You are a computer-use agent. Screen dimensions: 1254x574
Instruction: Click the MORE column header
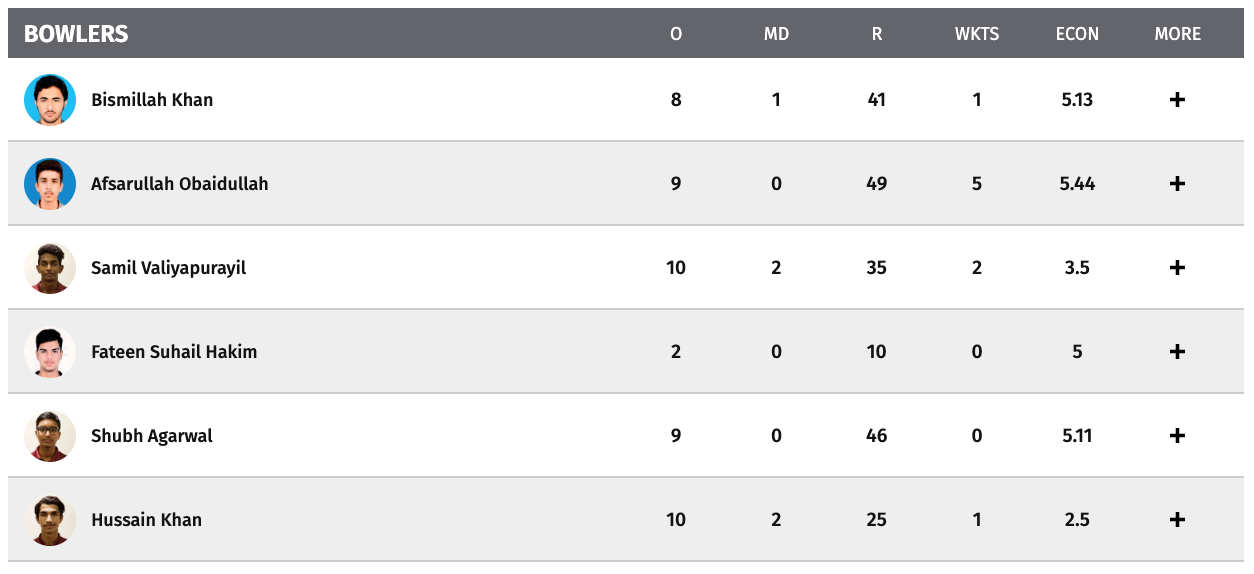1178,34
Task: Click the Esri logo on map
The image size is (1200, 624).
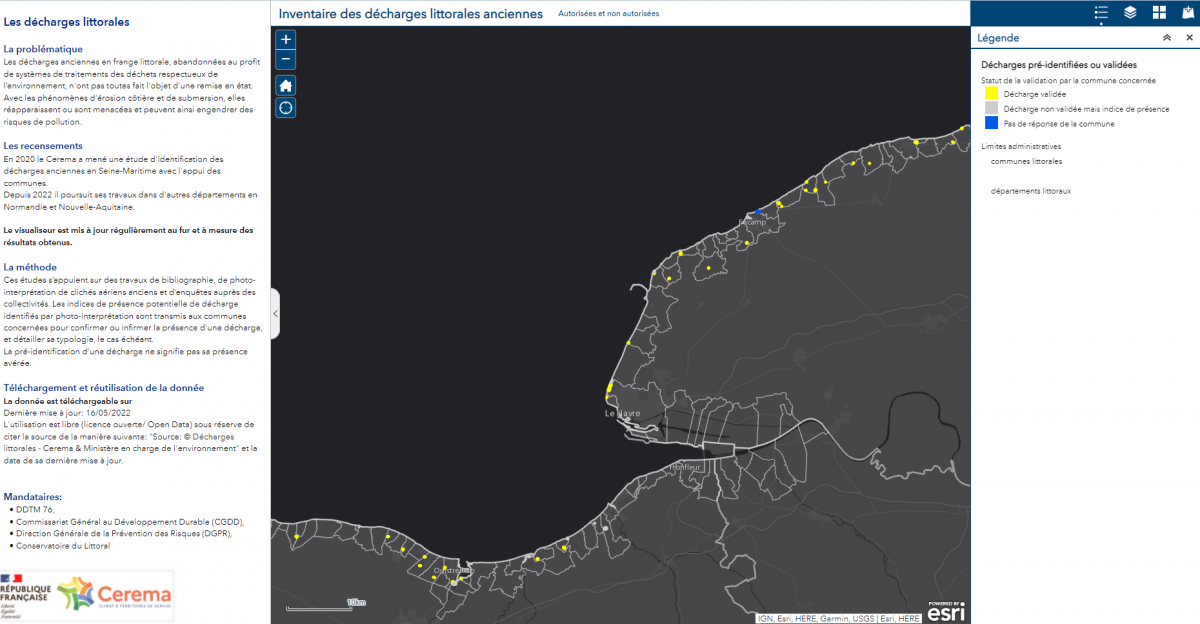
******************************
WRITTEN REQUEST
Convert every line of the items above into a Markdown table with two columns, "Row" for the row number and "Line" for the line itself, skipping blank lines. Leave the pictures out of the table.

COMPLETE RESPONSE
| Row | Line |
|---|---|
| 1 | You are a computer-use agent. Screen dimensions: 1254x574 |
| 2 | Instruction: Click the MORE column header |
| 3 | 1178,34 |
| 4 | Task: Click the Esri logo on map |
| 5 | The image size is (1200, 624). |